NETWORK THEOREMS

1. Superposition Theorem

The current through, or voltage across, an element in a network is equal to the algebraic sum of the currents or voltages produced independently by each source.

2. Thevenin’s Theorem

Any two-terminal dc network can be replaced by an equivalent circuit consisting of a voltage source and a series resistor.

3. Norton’s Theorem

Any two-terminal linear bilateral dc network can be replaced by an equivalent circuit consisting of a current and a parallel resistor

4. Maximum Power Transfer Theorem

A load will receive maximum power from a network when its total resistive value is exactly equal to the Thevenin resistance of the network applied to the load.  That is, R_L = R_Th

5. Millman’s Theorem

Any number of parallel voltage sources or series current sources can be reduced to one.

6. Substitution (or) Compensation Theorem

If the voltage across and the current through any branch of a dc bilateral network is known, this branch can be replaced by any combination of elements that will maintain the same voltage across and current through the chosen branch.

7. Reciprocity Theorem

The reciprocity theorem is applicable only to single-source networks and states the following:

                The current I in any branch of a network, due to a single voltage source E anywhere in the network, will equal the current through the branch in which the source was originally located if the source is placed in the branch in which the current I was originally measured.

 The location of the voltage source and the resulting current may be interchanged without a change in current. (Or)

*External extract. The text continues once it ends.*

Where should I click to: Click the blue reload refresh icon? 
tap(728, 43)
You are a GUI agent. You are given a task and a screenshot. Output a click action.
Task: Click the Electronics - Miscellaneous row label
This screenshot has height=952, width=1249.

For any linear bilateral passive network the ratio of response to excitation is constant even if response and excitation are interchanged.

8. Tellegan’s theorem

                In a network if KVL and KCL are satisfied then total power in the network is zero.

9. Miller’s theorem

                If there exists a branch with impedance Z, connecting two nodes with nodal voltages ­V₁ and V₂, we can replace this branch by two branches connecting the corresponding nodes to ground by impedances respectively Z/(1 − K) and KZ/(K − 1), where K = V₂/V₁.